Speaking after the walk began, Josephine said: “I think Fiona was murdered, because she wouldn’t stay away from me this long and she wouldn’t have left me and not tell me where she was. The only thing then is that she was murdered.”

Appeal for information

She again appealed for information in relation to Fiona’s disappearance. “My message as always, it’s to the chief suspect. I doubt if he’ll ever tell me where Fiona is but there is people in the town who would have known things as well and if they come forward and say something it would help an awful lot,” she said.

Josephine and Fiona’s younger brother John have endured multiple tragedies and have had their hopes dashed on a number of occasions, most recently during a major search of woodland in Co Laois in December 2014.

Just over a year before Fiona disappeared, her brother Mark was killed in a road traffic incident.

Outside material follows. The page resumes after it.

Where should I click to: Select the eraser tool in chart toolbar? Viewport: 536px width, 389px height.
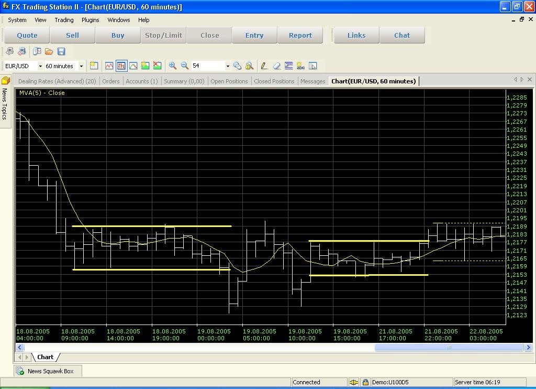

Then four years after she vanished, Fiona’s father Sean took his own life - a death Josephine attributes to the impact of Fiona’s disappearance.

Despite the family’s anguish and the as yet fruitless searches for Fiona, Josephine remains hopeful she will one day be able to provide her daughter and unborn grandchild with a Christian burial.

She said she is not interested in justice and only wants to bury her child and grandchild. “It will never be at an end but if I could find Fiona and lay her to rest with a bit of dignity, that is what I would love, for John and myself,” she said.

‘I can’t give up’

“I still keep hoping. I can’t give up, it would be like giving up on Fiona, which I would never ever do,” Josephine added.

Regarding a book she said she is writing, she said: “It starts from me meeting my husband in the rugby club 45 years ago and it sort of goes on from there.

“We always made sure to do family things with them so that they would have these things to remember, but it’s us that has them to remember now, but it’s great to have them. Then it goes into what happened to Fiona,” she remarked.

Josephine has been working on the book for some time. She had hoped to have the book out before Christmas, but now believes it might not be out until sometime afterwards.

The proceeds from the annual walk and run along Fiona’s Way in Tullamore are be donated to homeless charities.